The Clark County guardianship court is getting a much needed and long overdue software upgrade that it hopes will help better protect the infirm and elderly from neglect and financial abuse.

The new software comes by way of a grant from the National Center for State Courts, a Williamsburg, Va. based nonprofit think tank for court reform and improvement.

An out-of-date and inefficient tracking system has plagued the county’s guardianship system for years, often allowing guardians to go years without filing the annual accountings required by law. The Review-Journal, in a three-part series in April, highlighted several such cases where people under guardianship had lost over $400,000 to guardianship and attorneys fees in just a few years.

According to District Court Chief Judge David Barker, the new software — the monetary value of the grant wasn’t immediately available — will be a huge boost to the court’s oversight of the 4,700 active guardianship cases by improving several facets of the filing system, including standardizing inventories and accounting reports, and automatically flagging delinquent filings.

“This software brings the court much closer to meeting our goal of achieving national best practices for guardianship cases,” Barker said in a press release Friday.

The plan is for Clark County District Court to become the first court to use the new system, and roll it out to the rest of the state later on, according to the letter announcing the grant.

Figuring out how to best implement the new system throughout the rest of the state will fall to the state’s Supreme Court Commission to Study the Administration of Guardianships, which was formed in May.
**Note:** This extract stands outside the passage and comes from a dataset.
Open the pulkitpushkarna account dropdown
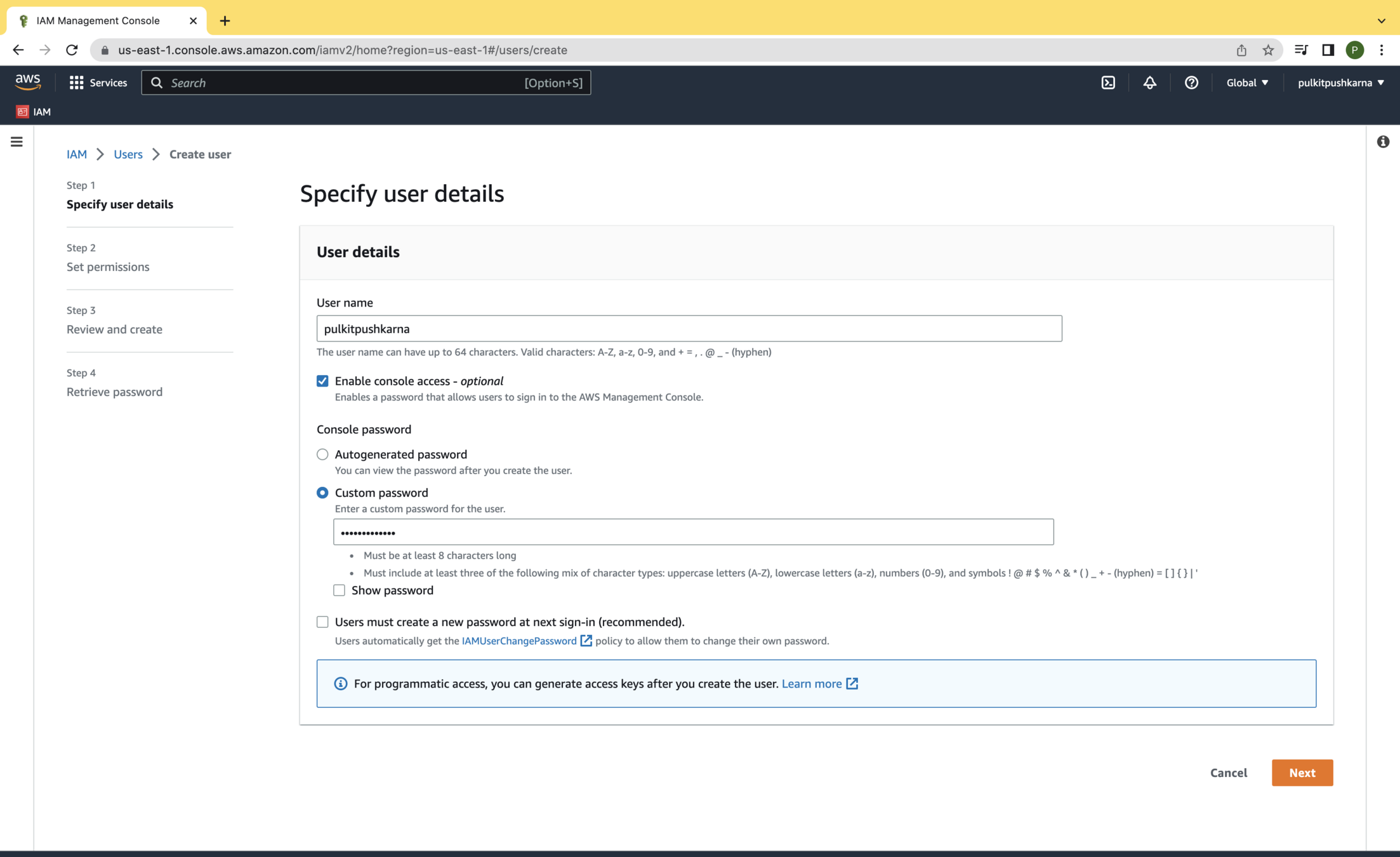1400x857 pixels. [x=1340, y=83]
The panel is expected to report its findings to the state Legislature in the summer.

Supreme Court Justice James Hardesty, who requested the formation of and chairs the commission, expressed both excitement and validation for the award.

“I am extremely pleased that the National Center for State Courts selected Nevada as one of only five states to be awarded this important grant,” Hardesty said in the release. “The work of the Guardianship Commission, the Eighth Judicial District Court, and other district courts around the state provided convincing evidence to the NCSC of Nevada’s progress in making many needed reforms to our system.”